Hall echoed this sentiment, noting how the transition to digital content has offered new abilities to stay connected with artists and audiences. “Audiences who attended a performance by Jaamil Kosoko at the theater a few years ago,” he said, “were able to hear him in conversation with Ben on May 21 on Instagram.”
KST’s move to digital programming comes with the added bonus of a built-in archiving system, with many of the presentations living online well after the presentation date. Regardless, adapting the programming of a live theater into digital-only content was not without its challenges.
Pryor noted that while the programming has become more accessible to a greater number of people, KST still struggles with total accessibility. Enjoying digital performances requires access to the internet and a computer/smart device, which many local residents do not have. Additionally, digital formats make it more challenging to provide ASL interpretation for audience members. The instantaneous nature of the Global Stream also means that KST staffers have much less time to prepare and develop concepts for shows. Despite these roadblocks, the frequency and variety of KST’s engagement points are now appealing to a wide array of communities.
“One of my favorite moments is when I see community from Pittsburgh, New York, and beyond all experiencing the same program together and chatting about it live on the platform,” Hall said. “We’ve had more social media followers and engagement on our platforms than ever.”
The KST Global Stream also lends more visibility to KST leadership.

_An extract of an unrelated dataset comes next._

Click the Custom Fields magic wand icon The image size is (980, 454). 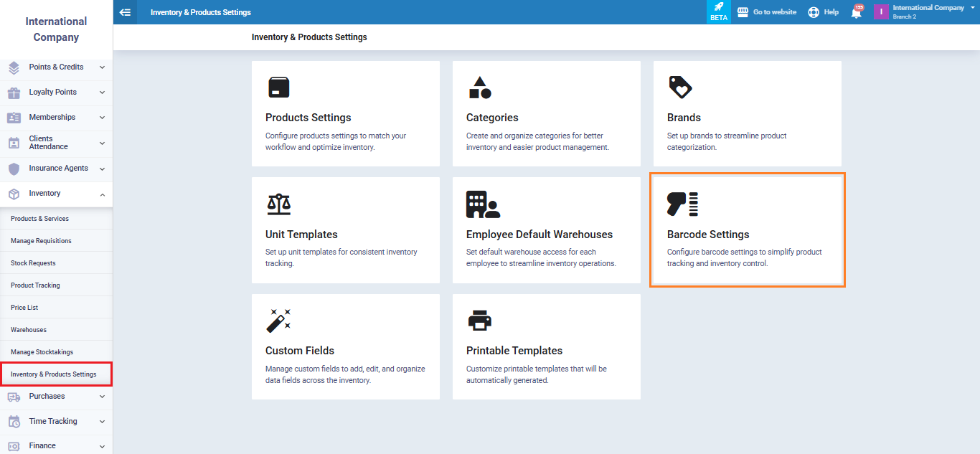(x=278, y=321)
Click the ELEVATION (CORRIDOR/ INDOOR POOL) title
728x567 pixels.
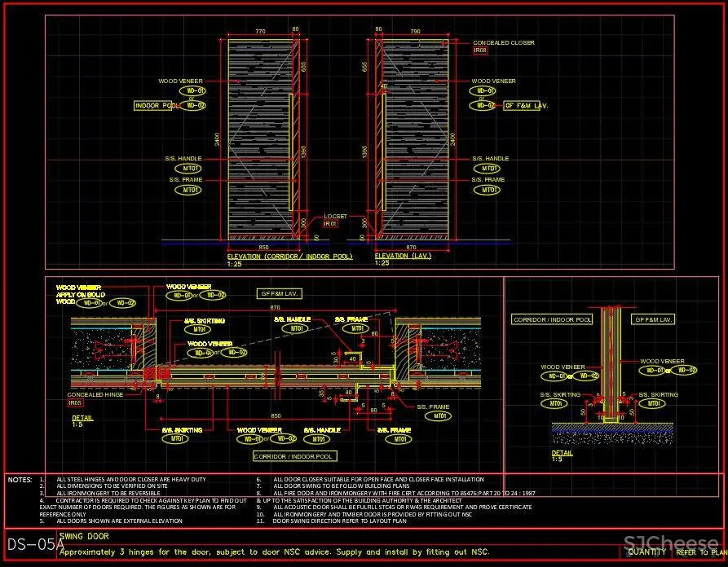289,257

Hall, Pryor, and Orlana Darkins Drewery, KST’s Deputy Director, all regularly conduct interviews on Instagram Live with local and national artists, arts leaders, and community members.

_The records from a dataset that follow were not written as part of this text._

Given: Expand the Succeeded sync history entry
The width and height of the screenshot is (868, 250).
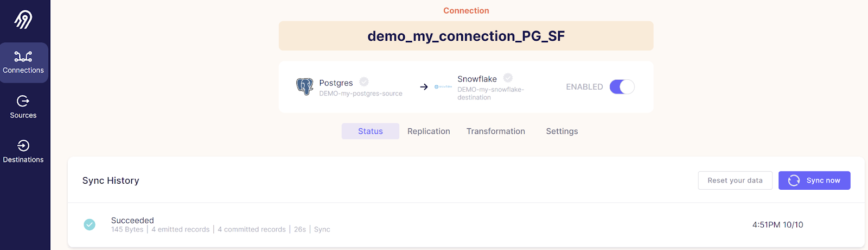Looking at the screenshot, I should click(132, 221).
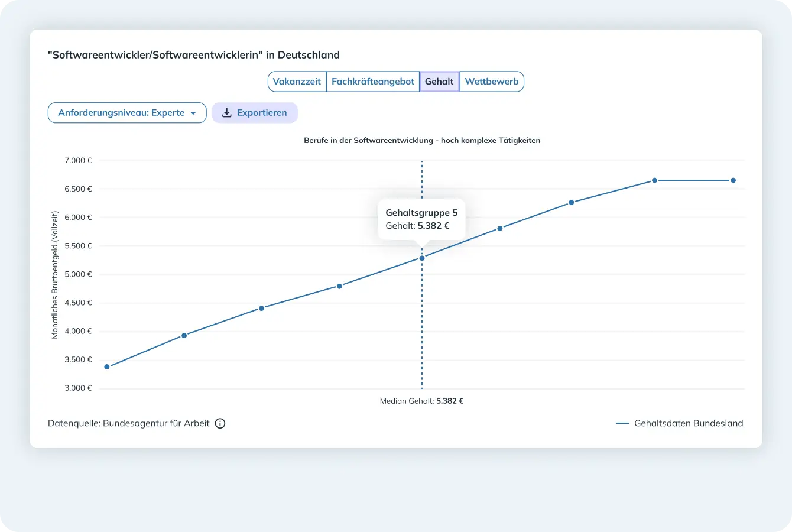This screenshot has height=532, width=792.
Task: Toggle the Gehaltsdaten Bundesland legend label
Action: point(689,423)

“It’s my goal to continually find ways to hand KST over to the community,” Hall said, “and bringing visibility to our staff moves us closer to achieving [this goal].”
This emphasis on serving has become even more vital in light of the recent Black Lives Matters protests, in Pittsburgh and across the nation. In response to these events, and as a continuation of its mission to end the disproportionate ways that resources are distributed in Pittsburgh, KST is hosting “Hotline Ring” on Jul. 16. The virtual fundraiser will not only raise money for KST, but also for six local organizations – in community with or led by queer, Black, and/or people of color: 1Hood Media, BOOM Concepts, Braddock Carnegie Library Association, Dreams of Hope, The Legacy Arts Project, and PearlArts Studios.

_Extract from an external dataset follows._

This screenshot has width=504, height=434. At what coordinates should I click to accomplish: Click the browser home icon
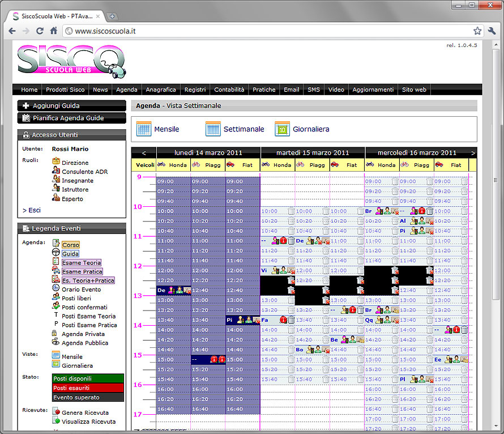pos(54,31)
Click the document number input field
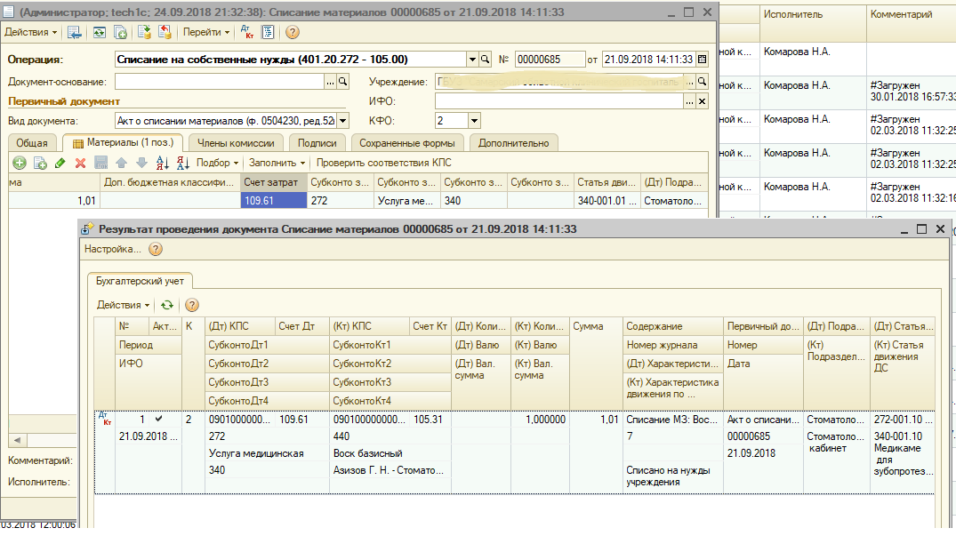 549,60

“Unfortunately, the Arts is simply a microcosm of society’s larger issues,” Hall explained. “For years, national and local reports like the Greater Pittsburgh Arts Council’s ———-Racial Equity in Arts Funding——- have repeatedly found inequity in funding for Black artists and Black-led organizations. Redirecting power and resources to Black and historically marginalized communities is a way to be an ally and create positive change.”
BOOM Concepts, a local creative hub dealing with setbacks brought on by the pandemic, is one of Hotline Ring’s featured arts organizations. After being forced to temporarily shutter its Garfield gallery space (5139 Penn Ave.) and cancel multiple programs, the organization is now applying for grants just to stay afloat.
“The [Hotline Ring] fundraiser will help us close the gap of income lost, and still pay the artists we support throughout the year,” BOOM Co-founder Thomas Agnew explained.
When Pittsburgh begins to reopen, KST will continue evolving its approach. The theater is now considering a hybrid model that includes in-person and virtual components. A few outdoor concerts in the fall, as well as some limited capacity indoor programming, are among the possibilities currently being explored.
“When we do resume in-person programming, the safety of participating artists, staff, and audiences is as much of a priority as the welcoming environment for which KST is known.” Hall said.